The two also discussed whether music aged with time. Rolland thought that it was indeed true with regard to European music. He also thought that the standardised method of notations which follow any piece of European music was the main reason behind it. But he thought that it was indispensable as the “high superstructure in the realm of music, erected on the plinth of harmony, would have been unthinkable without some system of notation.”
He also concurred with Dilip that the reason Indian music continued to retain its freshness was because of continuous improvisation – “the executant in Indian music created at every step, while in European music he was but an interpreter.”
But Rolland was also of the view that the fact that European musicians wrote their music ensured that they remained creative. He explained this to Dilip that “as soon as a piece of music is written down, the creative mind heaves a sigh of relief – of fulfilment as it were. For the very act of writing satisfies the artists’s hunger, the thirst, the imperious need for self-expression through outpouring. And this release gives his mind respite which in its turn makes it avid again for new creations.”
That was Dilipkumar Roy’s last meeting with Romain Rolland.

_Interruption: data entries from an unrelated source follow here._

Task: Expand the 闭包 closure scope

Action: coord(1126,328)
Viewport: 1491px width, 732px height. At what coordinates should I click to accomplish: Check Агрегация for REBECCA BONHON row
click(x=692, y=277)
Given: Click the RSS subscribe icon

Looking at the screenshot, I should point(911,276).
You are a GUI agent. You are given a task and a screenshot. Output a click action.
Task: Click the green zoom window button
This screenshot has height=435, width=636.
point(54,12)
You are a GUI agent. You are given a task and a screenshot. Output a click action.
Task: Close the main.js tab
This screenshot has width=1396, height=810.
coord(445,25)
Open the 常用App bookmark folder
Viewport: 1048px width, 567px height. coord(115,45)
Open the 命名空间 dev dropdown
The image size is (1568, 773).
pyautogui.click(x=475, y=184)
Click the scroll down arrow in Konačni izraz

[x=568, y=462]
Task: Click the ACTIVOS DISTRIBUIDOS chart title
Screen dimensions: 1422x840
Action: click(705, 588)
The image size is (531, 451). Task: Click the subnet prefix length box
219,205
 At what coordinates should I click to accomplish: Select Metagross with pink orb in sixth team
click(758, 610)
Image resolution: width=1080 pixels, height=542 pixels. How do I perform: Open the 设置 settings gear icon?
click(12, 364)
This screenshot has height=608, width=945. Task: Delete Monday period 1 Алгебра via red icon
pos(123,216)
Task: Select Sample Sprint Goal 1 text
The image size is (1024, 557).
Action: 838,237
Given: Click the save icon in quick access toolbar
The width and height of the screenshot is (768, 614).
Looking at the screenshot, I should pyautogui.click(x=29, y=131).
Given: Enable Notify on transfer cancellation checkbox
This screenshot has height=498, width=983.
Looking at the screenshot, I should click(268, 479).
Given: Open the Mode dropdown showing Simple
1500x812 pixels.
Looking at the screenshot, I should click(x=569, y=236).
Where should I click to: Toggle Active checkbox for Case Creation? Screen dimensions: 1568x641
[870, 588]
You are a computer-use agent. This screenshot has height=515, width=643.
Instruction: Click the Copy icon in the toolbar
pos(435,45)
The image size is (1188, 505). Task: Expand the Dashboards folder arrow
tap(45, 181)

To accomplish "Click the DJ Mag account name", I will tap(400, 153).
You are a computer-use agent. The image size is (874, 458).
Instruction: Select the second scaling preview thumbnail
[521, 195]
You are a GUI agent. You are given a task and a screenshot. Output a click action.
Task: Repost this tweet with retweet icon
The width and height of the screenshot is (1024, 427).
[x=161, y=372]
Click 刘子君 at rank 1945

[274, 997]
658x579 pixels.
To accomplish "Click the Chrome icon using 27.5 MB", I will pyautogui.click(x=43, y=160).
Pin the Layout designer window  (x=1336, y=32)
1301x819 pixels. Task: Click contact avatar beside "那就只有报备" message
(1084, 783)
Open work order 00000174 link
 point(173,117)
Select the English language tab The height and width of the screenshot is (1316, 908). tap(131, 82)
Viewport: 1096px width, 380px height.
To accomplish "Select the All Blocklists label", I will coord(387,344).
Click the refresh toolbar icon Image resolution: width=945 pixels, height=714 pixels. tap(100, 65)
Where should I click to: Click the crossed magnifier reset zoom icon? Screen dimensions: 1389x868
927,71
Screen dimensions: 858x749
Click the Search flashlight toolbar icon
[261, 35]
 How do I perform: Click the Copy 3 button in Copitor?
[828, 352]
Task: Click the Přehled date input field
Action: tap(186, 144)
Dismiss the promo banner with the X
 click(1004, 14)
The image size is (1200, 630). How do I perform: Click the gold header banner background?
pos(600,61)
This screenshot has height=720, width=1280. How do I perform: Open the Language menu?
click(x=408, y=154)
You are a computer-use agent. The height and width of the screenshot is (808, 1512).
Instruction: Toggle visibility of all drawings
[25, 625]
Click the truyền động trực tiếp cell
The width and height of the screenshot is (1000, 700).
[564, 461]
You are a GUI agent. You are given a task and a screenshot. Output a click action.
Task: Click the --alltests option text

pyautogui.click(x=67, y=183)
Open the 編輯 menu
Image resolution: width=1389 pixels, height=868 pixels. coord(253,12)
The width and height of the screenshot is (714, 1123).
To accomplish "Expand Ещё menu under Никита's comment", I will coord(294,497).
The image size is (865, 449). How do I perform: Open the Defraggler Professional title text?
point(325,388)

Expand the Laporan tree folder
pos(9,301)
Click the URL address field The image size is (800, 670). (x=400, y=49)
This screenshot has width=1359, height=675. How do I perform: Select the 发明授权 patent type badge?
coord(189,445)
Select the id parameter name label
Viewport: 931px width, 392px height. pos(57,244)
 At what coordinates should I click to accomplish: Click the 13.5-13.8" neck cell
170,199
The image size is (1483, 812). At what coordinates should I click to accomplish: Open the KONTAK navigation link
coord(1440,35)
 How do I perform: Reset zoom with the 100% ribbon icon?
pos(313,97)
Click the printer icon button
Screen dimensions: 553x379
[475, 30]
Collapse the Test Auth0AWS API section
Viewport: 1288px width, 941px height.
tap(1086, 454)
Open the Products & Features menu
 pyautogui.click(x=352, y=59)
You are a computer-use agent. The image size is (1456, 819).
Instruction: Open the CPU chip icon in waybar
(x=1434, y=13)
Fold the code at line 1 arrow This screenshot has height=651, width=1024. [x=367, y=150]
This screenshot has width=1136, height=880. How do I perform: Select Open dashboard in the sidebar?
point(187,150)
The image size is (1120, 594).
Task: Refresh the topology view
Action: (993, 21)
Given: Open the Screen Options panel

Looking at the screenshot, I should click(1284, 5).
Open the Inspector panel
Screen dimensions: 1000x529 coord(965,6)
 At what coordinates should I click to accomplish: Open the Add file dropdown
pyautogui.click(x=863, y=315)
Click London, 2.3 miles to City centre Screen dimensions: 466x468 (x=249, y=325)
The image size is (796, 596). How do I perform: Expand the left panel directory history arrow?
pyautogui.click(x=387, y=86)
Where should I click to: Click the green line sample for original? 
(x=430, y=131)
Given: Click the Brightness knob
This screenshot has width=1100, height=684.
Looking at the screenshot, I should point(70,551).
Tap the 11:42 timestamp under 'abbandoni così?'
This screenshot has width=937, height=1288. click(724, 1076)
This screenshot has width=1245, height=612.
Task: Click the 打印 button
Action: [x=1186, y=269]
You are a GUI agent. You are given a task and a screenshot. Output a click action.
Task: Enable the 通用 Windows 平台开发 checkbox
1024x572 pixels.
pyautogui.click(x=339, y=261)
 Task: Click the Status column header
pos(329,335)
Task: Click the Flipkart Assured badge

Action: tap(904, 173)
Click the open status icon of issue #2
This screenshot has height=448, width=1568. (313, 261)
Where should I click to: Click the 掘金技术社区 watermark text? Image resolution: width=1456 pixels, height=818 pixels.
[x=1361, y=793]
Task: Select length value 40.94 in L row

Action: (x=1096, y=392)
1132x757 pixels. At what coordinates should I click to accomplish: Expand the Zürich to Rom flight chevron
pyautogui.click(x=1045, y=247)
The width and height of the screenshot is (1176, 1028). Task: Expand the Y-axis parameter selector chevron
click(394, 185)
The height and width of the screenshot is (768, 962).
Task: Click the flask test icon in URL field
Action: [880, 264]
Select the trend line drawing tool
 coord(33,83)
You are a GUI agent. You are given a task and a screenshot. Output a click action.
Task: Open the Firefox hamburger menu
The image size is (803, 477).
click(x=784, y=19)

He expressed his debt to him in his memoirs ‘Among the Great’ that no one more than Rolland had given him greater insights into music. They corresponded with each other once in a while till Rolland’s death in 1944.
Rolland later wrote of Roy that he had no ordinary intelligence.” It is indeed remarkable that a young Indian in his twenties had made such an impression on the world renowned Nobel Laureate, who some thought was the greatest living European and conscience-keeper after Tolstoy’s departure from the world stage.
Romain Rolland felt a profound kinship with India. The following words that he wrote in a letter to Dilip resonate with the deep feeling he had for India: “I am persuaded, my friend Roy, that I must have descended the slope of the Himalayas along with those victorious Aryans. I feel their blue blood coursing and throbbing in my veins.”
Rolland’s heart was universal in is sympathies. One of his later books was titled ‘Je ne Veux pas Me Reposer’ (I will not rest). And in a moving letter to Dilip in 1933 he wrote : ” What use is it to me to know that the One on high embraces and rules all the waves of the present? My first duty as a boatman is to save those who are drowning in these waves or else to perish along with them. Vivekananda’s cry of ‘Mon Dieu, les miserables’ (My God, the miserables) is engraved in my flesh.”
That was the great Romain Rolland whose heart was always alert to anything human in any part of the world.